How to understand the frequency picking in spin-boson model in the Born-Markov limit?

Question

I have been reading the book Decoherence and the quantum-to-classical transition by Maximilian Schlosshauer, section 5.3.2

A classical example is the spin-boson model which has the following Hamiltonian (g is the coupling strength) $$H=-\frac{1}{2}\Delta_o \sigma_x+\sum_i \omega_i (a_i^{\dagger}a_i)+\sum_i\sigma_z(g_ia_i^{\dagger}+g_i^* a_i)$$

We solve the master equation under the Born-Markov approximation. The decoherence rate D, as discussed in the book, is given by the following expression $$\nu(\tau)=\int_{0}^{\infty} d\omega J(\omega)coth(\frac{\omega}{2k_bT}) cos(\omega \tau)$$ $$D=\int_{0}^{\infty} d\tau \nu(\tau)cos(\Delta \tau)$$

My question is that it seems that for the calculation of D, if we do the integration on $\tau$ first, the $cos(\omega\tau)cos(\Delta\tau)$ term will produce something like $\delta(\omega-\Delta)$ (assuming $\Delta$ is positive)
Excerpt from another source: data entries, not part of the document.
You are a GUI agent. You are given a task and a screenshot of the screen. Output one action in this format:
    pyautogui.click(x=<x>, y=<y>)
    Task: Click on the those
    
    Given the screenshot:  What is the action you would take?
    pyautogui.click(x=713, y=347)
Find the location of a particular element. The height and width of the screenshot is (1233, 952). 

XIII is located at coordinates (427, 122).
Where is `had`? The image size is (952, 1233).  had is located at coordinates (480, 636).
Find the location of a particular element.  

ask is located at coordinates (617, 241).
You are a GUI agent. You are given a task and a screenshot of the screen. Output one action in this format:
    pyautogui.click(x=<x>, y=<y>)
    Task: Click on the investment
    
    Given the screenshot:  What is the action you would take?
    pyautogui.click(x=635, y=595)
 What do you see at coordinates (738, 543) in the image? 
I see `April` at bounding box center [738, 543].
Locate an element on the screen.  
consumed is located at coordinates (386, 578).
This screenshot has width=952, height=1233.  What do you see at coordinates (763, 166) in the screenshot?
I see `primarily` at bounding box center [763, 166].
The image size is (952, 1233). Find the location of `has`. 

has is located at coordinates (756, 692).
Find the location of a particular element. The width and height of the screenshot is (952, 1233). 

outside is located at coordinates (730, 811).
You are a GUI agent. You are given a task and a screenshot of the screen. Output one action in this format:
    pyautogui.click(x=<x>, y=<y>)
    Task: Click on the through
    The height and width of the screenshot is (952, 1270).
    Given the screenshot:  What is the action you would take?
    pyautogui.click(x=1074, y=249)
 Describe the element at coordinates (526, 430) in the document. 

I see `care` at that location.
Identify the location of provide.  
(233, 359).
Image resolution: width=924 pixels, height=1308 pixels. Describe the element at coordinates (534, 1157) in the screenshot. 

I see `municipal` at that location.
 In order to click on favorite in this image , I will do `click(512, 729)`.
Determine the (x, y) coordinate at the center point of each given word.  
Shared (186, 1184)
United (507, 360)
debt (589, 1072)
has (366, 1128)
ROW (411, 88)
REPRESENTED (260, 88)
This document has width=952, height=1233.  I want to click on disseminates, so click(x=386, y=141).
This seems that only this single mode with $\omega=\Delta$ is contributing to the decoherence, and it is quite counter-intuitive, because naively I would expect that all the modes should contribute to the decoherence.

How to interpret this result? Does anyone know any reference that discuss this problem?

Answer 1

It is true that the dissipation rate will depend only on the spectral density at the system's frequency, but that does not imply that only the mode at the system's frequency is causing the dissipation. The other modes are essential in order to guarantee that the bath's correlations decay.

Note that this feature that only the spectral density at the resonant frequency is directly relevant happens because of these approximations made, and one of those are that the bath correlation decay faster then the typical time scales of the system, and for that to happen, you need a continuum of modes.